#### Passage ####

A Summary of U.S. Effluent Trading and Offset Projects
U.S. Environmental Protection Agency, Office of Water, November, 1999
Page 13

LOWER BOISE RIVER EFFLUENT TRADING DEMONSTRATION PROJECT (ID)

Nature of Activity: The Idaho Department of Environmental Quality and the U.S. EPA are developing a watershed-wide trading program for the lower Boise River. Several important program design issues remain to be resolved.

Environmental Problem: Conditions for nuisance aquatic growth in the Boise River, and actual nuisance aquatic growth in the Snake River’s Brownlee Reservoir, to which the Boise is the largest source of phosphorus loadings.

Pollutant(s) / Pollution Type(s): Phosphorus.

Trade Types: Point/point and point/nonpoint.

Stage of Implementation: The project started in November 1997. A project design was presented to EPA for review in December,1999. The project developers expect to have a finalized framework by March, 2000. The project developers also expect that the not-for-profit organization that will administer the trading program will be incorporated and funded by the end of summer 2000. Some demonstration trades may take place before the TMDL is implemented. The goal is to implement trading within the TMDL for the Lower Boise – which was rescheduled for completion by the end of 2001 – so as to coincide with the Brownlee TMDL.

Relation to TMDL: The project is coordinating development of trading within the framework of a TMDL. Oregon also has a TMDL for the Brownlee Reservoir, due by 2005.

Number of Potential Participants: Seven POTWs, three industrial dischargers, and eight irrigation districts.

####

Problem A:
List every field heading that introduces a paragraph in the Lower Boise River project summary, starting with "Nature of Activity".
Problem B:
Extend the Lower Boise River project summary, beginning right after its final sentence about potential participants.
The material that follows is not needed for this work.

#### Data listing ####

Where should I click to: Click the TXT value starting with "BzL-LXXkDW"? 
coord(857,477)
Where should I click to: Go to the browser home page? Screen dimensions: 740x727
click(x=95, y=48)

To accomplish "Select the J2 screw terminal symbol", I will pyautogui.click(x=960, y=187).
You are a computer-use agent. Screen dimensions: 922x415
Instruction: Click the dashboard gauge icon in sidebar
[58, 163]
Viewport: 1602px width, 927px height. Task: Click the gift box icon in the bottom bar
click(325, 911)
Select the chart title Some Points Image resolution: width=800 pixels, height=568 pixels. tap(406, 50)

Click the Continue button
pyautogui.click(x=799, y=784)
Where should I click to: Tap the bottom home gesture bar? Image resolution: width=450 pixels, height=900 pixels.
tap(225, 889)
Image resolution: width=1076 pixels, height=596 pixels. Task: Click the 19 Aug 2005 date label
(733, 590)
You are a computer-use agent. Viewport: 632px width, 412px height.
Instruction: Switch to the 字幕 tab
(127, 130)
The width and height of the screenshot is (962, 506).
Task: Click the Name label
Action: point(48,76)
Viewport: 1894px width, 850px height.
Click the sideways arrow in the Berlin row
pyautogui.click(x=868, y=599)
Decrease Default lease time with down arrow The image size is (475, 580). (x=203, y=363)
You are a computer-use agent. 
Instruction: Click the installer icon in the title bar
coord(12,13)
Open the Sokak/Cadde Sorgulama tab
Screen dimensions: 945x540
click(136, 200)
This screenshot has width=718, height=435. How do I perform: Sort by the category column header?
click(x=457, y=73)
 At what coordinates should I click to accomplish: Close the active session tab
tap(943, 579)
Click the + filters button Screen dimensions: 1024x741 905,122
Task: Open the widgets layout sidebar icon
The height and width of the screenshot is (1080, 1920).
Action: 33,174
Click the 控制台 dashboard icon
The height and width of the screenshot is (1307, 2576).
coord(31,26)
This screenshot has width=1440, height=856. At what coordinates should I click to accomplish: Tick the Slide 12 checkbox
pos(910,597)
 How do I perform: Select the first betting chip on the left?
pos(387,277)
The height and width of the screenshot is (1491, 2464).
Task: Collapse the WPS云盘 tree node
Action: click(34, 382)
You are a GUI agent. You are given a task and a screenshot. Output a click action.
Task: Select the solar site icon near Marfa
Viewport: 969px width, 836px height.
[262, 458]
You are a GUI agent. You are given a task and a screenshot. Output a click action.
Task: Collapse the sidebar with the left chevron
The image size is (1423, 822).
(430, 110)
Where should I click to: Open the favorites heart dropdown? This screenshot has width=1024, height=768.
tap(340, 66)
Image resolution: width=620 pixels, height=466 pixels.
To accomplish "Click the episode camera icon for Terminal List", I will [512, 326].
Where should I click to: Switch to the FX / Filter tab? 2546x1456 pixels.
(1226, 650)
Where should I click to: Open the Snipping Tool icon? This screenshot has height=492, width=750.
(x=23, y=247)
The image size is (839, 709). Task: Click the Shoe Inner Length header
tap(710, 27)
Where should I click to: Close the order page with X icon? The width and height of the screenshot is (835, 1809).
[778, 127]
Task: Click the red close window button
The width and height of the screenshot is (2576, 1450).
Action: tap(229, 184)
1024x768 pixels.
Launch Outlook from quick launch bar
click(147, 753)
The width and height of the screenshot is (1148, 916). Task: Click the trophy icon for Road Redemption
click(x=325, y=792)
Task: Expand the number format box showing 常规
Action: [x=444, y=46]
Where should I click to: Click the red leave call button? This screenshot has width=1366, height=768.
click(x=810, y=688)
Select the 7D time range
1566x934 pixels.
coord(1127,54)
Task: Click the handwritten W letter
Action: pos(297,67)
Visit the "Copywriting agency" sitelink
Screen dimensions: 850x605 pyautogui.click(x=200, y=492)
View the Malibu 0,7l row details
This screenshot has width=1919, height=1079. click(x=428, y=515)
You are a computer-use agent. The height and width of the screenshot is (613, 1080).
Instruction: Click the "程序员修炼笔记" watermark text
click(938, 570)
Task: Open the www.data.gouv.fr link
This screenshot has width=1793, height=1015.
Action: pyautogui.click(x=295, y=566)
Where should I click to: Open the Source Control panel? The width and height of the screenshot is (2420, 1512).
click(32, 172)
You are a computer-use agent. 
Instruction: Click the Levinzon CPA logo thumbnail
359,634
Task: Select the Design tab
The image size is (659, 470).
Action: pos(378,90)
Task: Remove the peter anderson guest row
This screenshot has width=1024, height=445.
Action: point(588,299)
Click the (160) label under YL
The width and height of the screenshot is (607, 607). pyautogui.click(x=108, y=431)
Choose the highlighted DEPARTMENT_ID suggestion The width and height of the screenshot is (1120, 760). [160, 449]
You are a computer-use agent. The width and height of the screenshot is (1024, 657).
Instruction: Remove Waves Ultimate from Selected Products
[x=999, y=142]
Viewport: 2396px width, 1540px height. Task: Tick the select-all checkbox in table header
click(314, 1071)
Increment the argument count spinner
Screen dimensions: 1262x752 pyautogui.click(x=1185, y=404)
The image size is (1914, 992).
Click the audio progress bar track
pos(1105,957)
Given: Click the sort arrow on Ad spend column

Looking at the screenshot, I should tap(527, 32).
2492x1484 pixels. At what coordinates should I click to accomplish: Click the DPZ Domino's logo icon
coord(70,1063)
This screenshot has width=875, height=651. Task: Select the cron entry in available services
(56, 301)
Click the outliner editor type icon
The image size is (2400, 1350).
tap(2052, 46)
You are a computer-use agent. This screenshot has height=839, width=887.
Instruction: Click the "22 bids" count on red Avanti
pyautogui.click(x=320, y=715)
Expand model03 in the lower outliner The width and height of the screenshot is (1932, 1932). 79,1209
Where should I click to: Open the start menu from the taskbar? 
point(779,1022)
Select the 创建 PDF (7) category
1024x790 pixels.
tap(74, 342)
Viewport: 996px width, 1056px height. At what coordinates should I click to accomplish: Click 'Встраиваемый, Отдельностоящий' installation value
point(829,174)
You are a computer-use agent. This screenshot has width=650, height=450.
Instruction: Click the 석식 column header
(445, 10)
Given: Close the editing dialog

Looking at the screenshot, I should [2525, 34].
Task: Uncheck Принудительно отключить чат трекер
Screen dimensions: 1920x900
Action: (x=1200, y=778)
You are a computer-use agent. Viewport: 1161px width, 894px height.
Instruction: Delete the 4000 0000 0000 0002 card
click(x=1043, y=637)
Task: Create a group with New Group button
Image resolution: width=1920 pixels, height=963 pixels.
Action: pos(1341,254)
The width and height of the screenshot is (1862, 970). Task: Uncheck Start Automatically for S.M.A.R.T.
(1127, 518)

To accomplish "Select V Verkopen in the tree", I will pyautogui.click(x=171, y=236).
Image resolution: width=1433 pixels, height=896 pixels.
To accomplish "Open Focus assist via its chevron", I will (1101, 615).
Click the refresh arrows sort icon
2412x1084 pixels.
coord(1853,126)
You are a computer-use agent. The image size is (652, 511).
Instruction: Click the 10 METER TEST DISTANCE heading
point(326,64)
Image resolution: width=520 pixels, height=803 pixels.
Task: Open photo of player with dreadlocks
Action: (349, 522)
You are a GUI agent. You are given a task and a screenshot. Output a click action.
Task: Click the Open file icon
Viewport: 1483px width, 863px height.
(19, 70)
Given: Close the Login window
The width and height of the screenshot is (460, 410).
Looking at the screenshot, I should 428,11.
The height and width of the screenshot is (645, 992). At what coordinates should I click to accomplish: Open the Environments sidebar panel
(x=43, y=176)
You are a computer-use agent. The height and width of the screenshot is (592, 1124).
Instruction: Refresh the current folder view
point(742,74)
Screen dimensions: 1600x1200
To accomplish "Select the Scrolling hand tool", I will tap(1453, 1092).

####

Right answer A:
Nature of Activity
Environmental Problem
Pollutant(s) / Pollution Type(s)
Trade Types
Stage of Implementation
Relation to TMDL
Number of Potential Participants

Right answer B:
Trading Ratios: The program is considering three kinds of ratios or discounts: "delivery" ratios, "location" ratios and "uncertainty"discounts. All three are intended to relate the upstream (or up-drain) reduction to the actual downstream (or drain outfall) effect. Delivery ratios would be employed for reductions from agricultural sources discharging into a drain to reflect the fate and transport of phosphorus through the drain to the outfall to the river. Location ratios would be employed for NPDES permit holders and tributaries/drains, in order to relate the reduction at the point of discharge to the actual effect at Parma (the mouth of the Boise River). An uncertainty discount would be applied to credits generated by a nonpoint source practice for which monitoring or actual measurements are impractical or infeasible, to account for variability in the effectiveness of the practice.

Estimated Cost Savings: Municipalities were asked to consider what their 20-year plan would be in the face of a mandated 20%, 40% or 80% phosphorus reduction, given a low population growth scenario and a high population growth scenario. The municipalities responded that the cost range for an 80% reduction would be $12 -$178/lb. of phosphorus. For nonpoint sources, the stakeholders determined that the costs of phosphorus BMPs would be in the range of $2 - $20/lb. of phosphorus. The implied expected cost savings are therefore $10 - $158/lb. of phosphorus reduced.

Available Written Information: A brief description of the project is available on EPA Region 10's web site.

Innovative Aspects: Three types of trading ratios are being discussed. The program might form a not-for-profit association to record the trades rather than the State or EPA. The system is being designed with adequate safeguards to support frequent, "on demand" trades without requiring case-by-case agency review.

Obstacles: Project development has been expensive and resource-intensive. Water rights are an issue for the irrigation districts and the farmers. Nonpoint sources are wary that their participation in generating credits by reducing loads may encourage their being subjected to regulations requiring load reductions. Whether trading can occur against interim targets within a phased TMDL is a legal issue under investigation.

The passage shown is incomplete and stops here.